I've never encountered need for drying tube for any gassing method.

(I never calculate anything when gassing, j will water the and I dry everything in vacuum dessicator anyway.

How much do you start with? I'm talking quantity for the HCl and CaCl2. You use an equal amount of both, right?

HCl_(aq) amount depends of the freebase you're gassing, obviously. CaCl₂ is dirt cheap and you can even dry it and use it one more time

I usually just fill the 1/4 of the erlenmeyer with CaCl₂, Don't let it go too wet, use always excess. If it gets too damp, just replace it with fresh batch.

It's always good to dry the product in vacuum dessicator  

[Osmium]

Ca2SO4 is insoluble, I'd rather use NaCl.

[silenziox]

We were discussing about Calcium chloride (CaCl2), not Calcium sulfate (Ca2CO4)    ...

Then again, CaCl2 + H2SO4 = CaSO4 + 2HCl ...

edit: Quick search provided interesting links with patents and all concerning sodium bicarbonate, NaHCO3, calcium chloride, CaCl2, hydrochloric acid, HCL and "gypsum" (Ca2CO4·2H2O), CaSO4 and waste reduction program examples..[/red]

http://www.geocities.com/CapeCanaveral/Galaxy/6137/

Method of manufacturing of technically pure hydrochloric acid and other chemicals using waste from soda production, Patent App. P-280653, 19.07.1989, B. Borkowski, J. Król-Bogomilski

--------------------------------------------------------------------------------


Calcium chloride, which is the second product in the Solvay method can be used in the chemical industry, in order to reach calcium sulfate (white pigment, white gypsum), hydrochloric acid and gaseous HCl in a simple industrial unit process.
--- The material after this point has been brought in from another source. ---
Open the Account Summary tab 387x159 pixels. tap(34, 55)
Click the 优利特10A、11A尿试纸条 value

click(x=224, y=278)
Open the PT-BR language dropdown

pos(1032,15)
The reaction proceeds at the temperature not exceeding 100°C, according to the equation:

CaCl2 + H2SO4 = CaSO4 + 2HCl

Calcium chloride that is the second product of the Solvay process should be dissolved in water. Then one should add the 20°Be hydrochloric acid to this solution.
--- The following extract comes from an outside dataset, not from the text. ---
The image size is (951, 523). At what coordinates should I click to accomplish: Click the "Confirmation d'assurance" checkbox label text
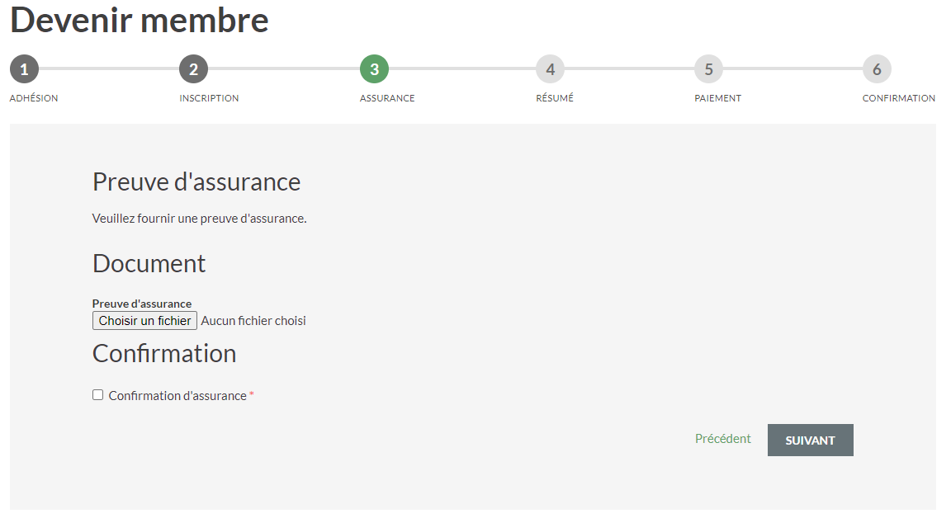(177, 396)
Concentrated sulfuric acid H2SO4 should be added to this solution dropwise.

During this reaction the solution should be continuously mixed and cooled down to 20°C.

The 20°Be hydrochloric acid is obtained in this reaction in the same reactor. This is the first variant.
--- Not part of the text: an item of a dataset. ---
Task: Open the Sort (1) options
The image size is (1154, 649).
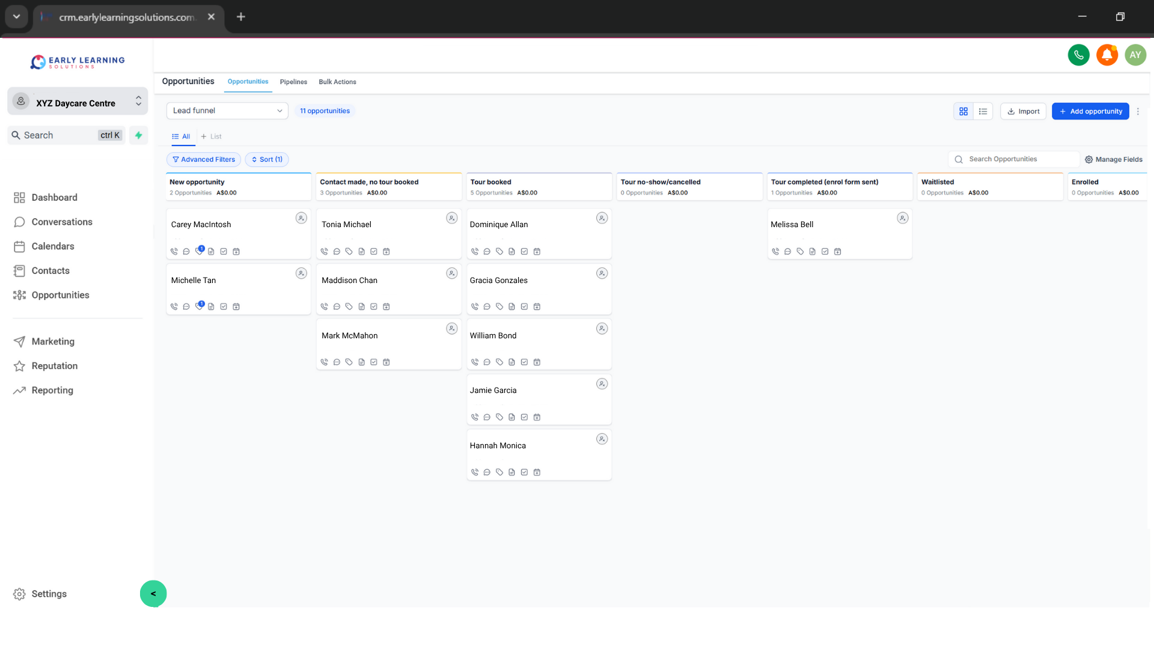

The sulfate CaSO4 is washed with a diluted solution of Na2CO3 and filtered off or centrifuged. Then one can use it as white pigment or white gypsum.

The hydrochloric acid can contain a small amount of CaCl2, but it is sufficiently pure for many technical applications and uses.

However, there is also a second variant; We can dissolve gaseous hydrogen chloride in the saturated brine.

Hydrochloric acid may be also obtained by the well known reaction, using NaCl and concentrated sulphuric acid. However, that reaction requires heating to the temperature of about 600°C. It may be also obtained in the reaction of H2 with Cl2, but the temperature of that reaction is 2400°C. It is important that the reaction with CaCl2 does not require heating. On the contrary, the mixture should be cooled.

[Osmium]

Well, it's up to you, if you like removing a hard rock of gypsum from a flask the day after you gassed, be my guest.

Funny patent you quote there.

> The 20°Be hydrochloric acid is obtained in this reaction in the same reactor.

This is aqueous HCl.

BTW, the markets are overflowing with cheap gypsum due to it being an end product in sulfur removal from the exhaust of power stations. I doubt this process is being used industrially.

[abacus]

Mercury

HCL with cacl2 releases a tiny amount of HCL gas, its enough to gas a few grams of amine at most.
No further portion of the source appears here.